Por: Otto Gerardo Salazar Pérez*
De cierto se podría decir, como quizás lo pensara Juan Rulfo, que los seres tenemos dos vidas: la de vivos y la de muertos. La primera es condición de nuestra propia existencia; la segunda, una resucitación fugaz pero reiterada a través de la memoria de otros. La una es existencia física, la otra, una entidad fantasmal, tejida de recuerdos, molida en eco y en discurrir de agua. Puede tomar forma en cualquier calle, en el reconocimiento fallido de un extraño que se aleja doblando una esquina mientras llovizna.

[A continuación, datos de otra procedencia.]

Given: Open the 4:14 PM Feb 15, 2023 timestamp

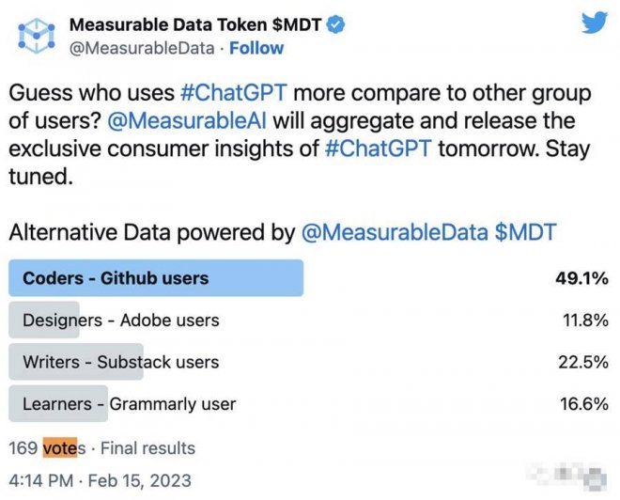Looking at the screenshot, I should pos(100,480).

De nada vale correr porque a la vuelta de rostro del forastero, sufrimos la cruda revelación de lo "inexorable". Una palabra que me enseñó mi padre y que me dolió aprender, aún antes de que cualquier hecho la corroborara. Puede, igual, colarse en la entidad de un sueño que hace de lo real algo aún más crudo, intenso y verdadero, no solo en el sueño, sino aún cuando despertamos y los ojos, como ríos cristalinos, se nos desbordan.

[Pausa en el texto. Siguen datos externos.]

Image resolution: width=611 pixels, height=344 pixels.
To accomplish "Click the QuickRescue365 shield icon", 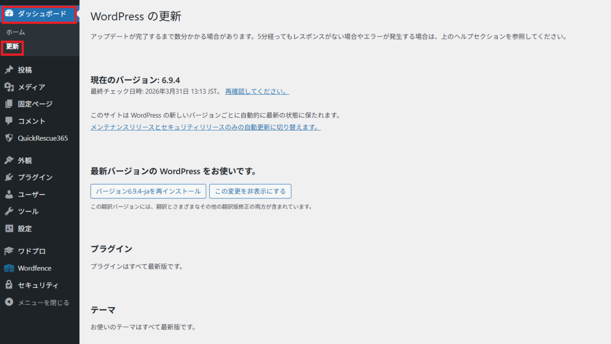I will [x=9, y=138].
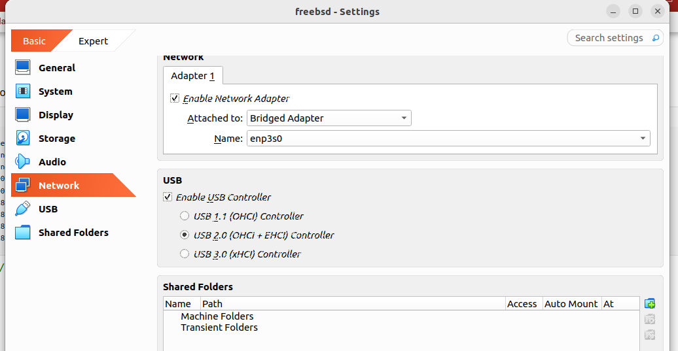Add a new shared folder

(650, 303)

Primero fue mi tío Alejandro, a quien no llegué amar porque andábamos ya en dos orillas que jamás permitirían acercarnos el uno al otro; pero aún lo veo respirar en apuros por su asma, mirándome detrás de unos lentes verdes con marcos de carey grueso. Tenía una forma de mirar dificultosa porque cualquier luz lo cegaba: “Hay que estudiar para que salgan adelante”, repetía.
Después se fue el abuelo Gerardo. No hubo llanto, apenas un silencio respetuoso.

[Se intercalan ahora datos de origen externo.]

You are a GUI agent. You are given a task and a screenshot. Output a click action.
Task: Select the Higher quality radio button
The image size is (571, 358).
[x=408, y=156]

Cecilia, Alberto, Hernando y Martha fueron los dedos de una mano arrebatados del corazón de la abuela Carmen Pérez que la dejaron herida de manera irremediable. Sabemos que tomó la decisión de irse porque el único dato, con voz agrietada, que daba a los médicos que la auscultaban era: ¡Es que me duele el alma!
Con Mayrita se estropeó como una pesadilla el jardín que florecía en el largo y dificultoso trasegar de la vida de mi familia más cercana.
En la Nochevieja, todos ellos, aunque no estén pululan en nuestras sienes, reviven sus voces y sus gestos en el recóndito silencio de cada uno de nosotros. De nuevo en intercambio caprichoso y arrebatado de saludos o despedidas en medio de explosiones y sirenas, vuelven y nos abrazan. De forma especial recuerdo el encuentro con mi padre que me dio muchas veces un abrazo que no lograba entender. Muchas veces lo atribuí a su estado de ebriedad, en medio de la dicha o el desconsuelo, porque era una muestra de afecto arrebatado, un fortísimo abrazo que casi me dejaba sin aliento.
Era simplemente el abrazo para fijar y luchar en contra de la semántica de una palabra que un día me tuvo que enseñar. Afuera estallaba un volador y, de la misma forma que era inesperado, se extinguían las luces sonoras de su explosión.
*Docente Unillanos
3 comentarios:
Un abrazo, Otto. Muy bien.
PROFE, SIMPLEMENTE ME TRANSPORTA, QUE BELLO.
HELMAN PARALES.
pareciera una rèplica de nuestra vida!! una abrazo. Beatriz B.